National Review Online
Friday, February 10, 2017
The Ninth Circuit’s decision against President Trump’s
immigration order is worse than wrong. It is dangerous.
To review, Trump issued an executive order blocking entry
by refugees and aliens from seven Muslim-majority countries. The travel
restriction is to be short-lived: a period of months while better vetting
procedures are developed. The administration, moreover, did not pluck the seven
countries from its allegedly anti-Muslim imagination. They were cited in a
statute enacted by Congress and signed by President Obama, based on the richly
supported conclusion that these countries — Iran, Iraq, Syria, Yemen, Libya,
Somalia, and Sudan — are riven by anti-American jihadism, besides having
governments that are either non-functional or implacably hostile to the U.S.,
rendering any efforts to screen their citizens uniquely difficult.
A federal judge in Seattle, James Robart, issued a
temporary restraining order against the travel ban at the behest of two states,
Washington and Minnesota, run by Democratic governors. Now, the Ninth Circuit
has upheld this single, unelected jurist’s usurpation of the power to make
American national-security policy.
According to the three-judge panel, even illegal aliens,
to say nothing of aliens holding non-immigrant visas or permanent-resident
status, have due-process rights against government actions to protect Americans
from foreign threats. Therefore, the president and Congress (i.e., the branches
of government constitutionally responsible for national security) may not take
such actions unless and until the judiciary (the branch with no such
responsibility) has approved those actions.

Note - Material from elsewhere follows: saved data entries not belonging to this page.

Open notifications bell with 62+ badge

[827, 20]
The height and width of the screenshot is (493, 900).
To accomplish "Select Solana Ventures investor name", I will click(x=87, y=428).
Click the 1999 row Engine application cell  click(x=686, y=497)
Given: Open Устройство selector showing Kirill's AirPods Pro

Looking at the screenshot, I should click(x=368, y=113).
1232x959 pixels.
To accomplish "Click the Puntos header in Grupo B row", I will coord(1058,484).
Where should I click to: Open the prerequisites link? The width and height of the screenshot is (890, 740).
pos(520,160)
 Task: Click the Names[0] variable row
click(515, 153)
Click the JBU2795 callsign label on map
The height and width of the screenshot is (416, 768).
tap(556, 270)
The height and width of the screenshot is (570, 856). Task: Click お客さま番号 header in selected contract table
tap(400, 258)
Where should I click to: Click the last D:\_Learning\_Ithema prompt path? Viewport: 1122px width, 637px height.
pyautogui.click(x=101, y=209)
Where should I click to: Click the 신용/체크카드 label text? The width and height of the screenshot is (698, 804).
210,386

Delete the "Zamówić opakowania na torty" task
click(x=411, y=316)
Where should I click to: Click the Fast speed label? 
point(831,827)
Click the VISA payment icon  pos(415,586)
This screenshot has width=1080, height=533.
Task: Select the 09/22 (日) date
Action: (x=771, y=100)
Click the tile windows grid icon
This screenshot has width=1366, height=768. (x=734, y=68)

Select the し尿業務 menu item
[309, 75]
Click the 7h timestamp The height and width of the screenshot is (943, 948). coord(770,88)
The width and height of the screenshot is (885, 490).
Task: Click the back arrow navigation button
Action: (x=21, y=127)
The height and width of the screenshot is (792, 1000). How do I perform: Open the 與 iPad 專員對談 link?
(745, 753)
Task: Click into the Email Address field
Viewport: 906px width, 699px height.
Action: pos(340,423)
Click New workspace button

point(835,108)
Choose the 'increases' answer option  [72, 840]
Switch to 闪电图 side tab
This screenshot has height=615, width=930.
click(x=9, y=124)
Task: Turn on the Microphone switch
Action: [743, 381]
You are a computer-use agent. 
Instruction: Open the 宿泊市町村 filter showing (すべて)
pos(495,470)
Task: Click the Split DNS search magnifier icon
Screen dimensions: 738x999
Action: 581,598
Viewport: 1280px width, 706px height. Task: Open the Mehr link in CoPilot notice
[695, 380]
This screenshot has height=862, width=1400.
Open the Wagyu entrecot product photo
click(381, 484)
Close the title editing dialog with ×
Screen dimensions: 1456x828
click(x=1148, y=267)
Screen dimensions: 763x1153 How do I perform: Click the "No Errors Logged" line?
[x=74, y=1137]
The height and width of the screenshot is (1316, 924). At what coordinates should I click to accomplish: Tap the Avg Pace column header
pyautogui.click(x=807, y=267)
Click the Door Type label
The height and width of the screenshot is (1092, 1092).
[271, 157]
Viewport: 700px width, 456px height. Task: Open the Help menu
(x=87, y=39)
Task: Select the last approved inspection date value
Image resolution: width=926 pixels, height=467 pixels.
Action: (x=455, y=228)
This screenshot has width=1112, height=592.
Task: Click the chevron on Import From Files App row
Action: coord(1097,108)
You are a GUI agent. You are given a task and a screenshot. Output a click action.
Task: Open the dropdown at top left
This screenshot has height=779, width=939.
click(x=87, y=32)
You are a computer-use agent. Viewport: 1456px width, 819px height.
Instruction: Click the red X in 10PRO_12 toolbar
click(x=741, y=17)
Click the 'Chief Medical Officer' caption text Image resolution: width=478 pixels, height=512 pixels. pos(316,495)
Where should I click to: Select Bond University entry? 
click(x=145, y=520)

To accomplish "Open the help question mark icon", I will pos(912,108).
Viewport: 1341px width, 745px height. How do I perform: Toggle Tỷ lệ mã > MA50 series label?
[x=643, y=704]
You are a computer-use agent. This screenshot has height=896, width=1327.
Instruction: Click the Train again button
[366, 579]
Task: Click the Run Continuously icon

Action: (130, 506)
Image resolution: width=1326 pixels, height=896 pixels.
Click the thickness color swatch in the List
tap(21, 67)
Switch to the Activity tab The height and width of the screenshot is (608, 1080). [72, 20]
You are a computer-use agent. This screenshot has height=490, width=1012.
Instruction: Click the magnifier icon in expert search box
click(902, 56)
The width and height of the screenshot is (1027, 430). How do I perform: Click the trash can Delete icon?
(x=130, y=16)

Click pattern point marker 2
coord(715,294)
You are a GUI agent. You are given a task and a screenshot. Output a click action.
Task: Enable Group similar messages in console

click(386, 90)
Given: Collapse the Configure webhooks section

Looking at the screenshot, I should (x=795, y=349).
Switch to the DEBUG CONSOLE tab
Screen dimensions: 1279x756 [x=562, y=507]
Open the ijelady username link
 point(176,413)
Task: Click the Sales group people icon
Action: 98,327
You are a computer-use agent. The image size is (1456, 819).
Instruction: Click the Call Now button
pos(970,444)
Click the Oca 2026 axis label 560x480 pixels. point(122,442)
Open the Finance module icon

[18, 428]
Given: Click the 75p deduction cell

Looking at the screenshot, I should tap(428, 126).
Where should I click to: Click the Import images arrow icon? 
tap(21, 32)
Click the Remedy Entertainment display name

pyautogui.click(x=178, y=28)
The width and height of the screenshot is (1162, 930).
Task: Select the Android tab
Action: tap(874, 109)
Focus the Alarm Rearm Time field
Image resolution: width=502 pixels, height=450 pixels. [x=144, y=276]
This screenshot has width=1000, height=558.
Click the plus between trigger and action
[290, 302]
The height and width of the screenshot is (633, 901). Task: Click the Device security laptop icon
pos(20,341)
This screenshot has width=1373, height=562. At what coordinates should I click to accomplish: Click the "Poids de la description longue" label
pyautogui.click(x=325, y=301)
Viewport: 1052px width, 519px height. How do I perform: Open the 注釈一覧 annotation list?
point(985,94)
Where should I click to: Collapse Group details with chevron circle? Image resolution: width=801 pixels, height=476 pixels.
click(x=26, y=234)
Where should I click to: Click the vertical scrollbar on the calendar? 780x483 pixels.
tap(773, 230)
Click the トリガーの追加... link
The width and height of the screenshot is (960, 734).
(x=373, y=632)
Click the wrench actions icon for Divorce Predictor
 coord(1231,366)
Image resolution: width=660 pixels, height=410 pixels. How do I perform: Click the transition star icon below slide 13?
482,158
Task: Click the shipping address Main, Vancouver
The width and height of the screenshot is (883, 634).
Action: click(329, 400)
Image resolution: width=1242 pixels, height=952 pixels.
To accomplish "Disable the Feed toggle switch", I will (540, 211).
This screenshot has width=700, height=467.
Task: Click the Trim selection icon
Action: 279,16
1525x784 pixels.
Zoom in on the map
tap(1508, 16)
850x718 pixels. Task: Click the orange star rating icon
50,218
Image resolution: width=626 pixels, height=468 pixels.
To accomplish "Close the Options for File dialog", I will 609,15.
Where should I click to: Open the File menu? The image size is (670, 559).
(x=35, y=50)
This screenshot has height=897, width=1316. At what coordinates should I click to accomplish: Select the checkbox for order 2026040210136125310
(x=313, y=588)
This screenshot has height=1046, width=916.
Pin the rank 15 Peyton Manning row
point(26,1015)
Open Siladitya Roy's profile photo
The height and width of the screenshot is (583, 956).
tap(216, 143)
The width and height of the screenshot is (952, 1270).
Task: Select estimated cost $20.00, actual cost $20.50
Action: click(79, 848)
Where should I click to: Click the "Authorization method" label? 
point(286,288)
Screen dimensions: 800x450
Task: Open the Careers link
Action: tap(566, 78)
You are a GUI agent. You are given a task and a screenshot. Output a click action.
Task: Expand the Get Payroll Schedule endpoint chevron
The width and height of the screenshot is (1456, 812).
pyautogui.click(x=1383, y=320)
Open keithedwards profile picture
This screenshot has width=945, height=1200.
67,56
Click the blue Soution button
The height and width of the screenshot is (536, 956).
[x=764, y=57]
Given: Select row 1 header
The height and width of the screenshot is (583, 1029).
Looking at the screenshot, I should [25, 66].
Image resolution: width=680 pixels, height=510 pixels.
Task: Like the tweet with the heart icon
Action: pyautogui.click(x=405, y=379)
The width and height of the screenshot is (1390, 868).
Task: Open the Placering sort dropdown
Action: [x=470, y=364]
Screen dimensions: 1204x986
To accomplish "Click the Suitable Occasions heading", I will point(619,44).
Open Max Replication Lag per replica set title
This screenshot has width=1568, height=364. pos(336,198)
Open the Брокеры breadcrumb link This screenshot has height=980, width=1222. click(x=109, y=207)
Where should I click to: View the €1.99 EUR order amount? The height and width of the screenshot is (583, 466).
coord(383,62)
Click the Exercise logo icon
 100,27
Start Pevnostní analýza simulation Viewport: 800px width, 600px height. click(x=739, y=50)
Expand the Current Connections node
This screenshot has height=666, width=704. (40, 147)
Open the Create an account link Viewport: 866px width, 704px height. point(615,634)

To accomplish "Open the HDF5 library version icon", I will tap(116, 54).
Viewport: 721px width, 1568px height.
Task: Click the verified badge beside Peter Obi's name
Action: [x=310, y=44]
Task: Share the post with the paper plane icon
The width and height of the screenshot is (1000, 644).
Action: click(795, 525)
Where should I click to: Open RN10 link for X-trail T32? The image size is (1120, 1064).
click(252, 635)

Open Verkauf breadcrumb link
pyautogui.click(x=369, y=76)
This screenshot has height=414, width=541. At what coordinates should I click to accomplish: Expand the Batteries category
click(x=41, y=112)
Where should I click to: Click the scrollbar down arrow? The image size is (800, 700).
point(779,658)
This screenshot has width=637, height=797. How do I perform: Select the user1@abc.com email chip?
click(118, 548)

That aliens are not citizens and have no constitutional
right to come to the United States is apparently superseded by their newfangled
“right” to be welcomed into the United States courts. And even if they are not
here already, even if they remain in the far reaches of the globe, this alien
“right” may be asserted by state governments. The states’ interest in having
foreign students and scholars at their public universities, we are told,
outweighs the public’s interest in excluding aliens who may be terrorists,
law-breakers, public charges, or hostile to our Constitution and culture.
The unanimous ruling is the type of lunacy with which the
Ninth Circuit has become synonymous. It is also the inevitable result of a
turn-of-the-century judicial power grab in the realm of national security.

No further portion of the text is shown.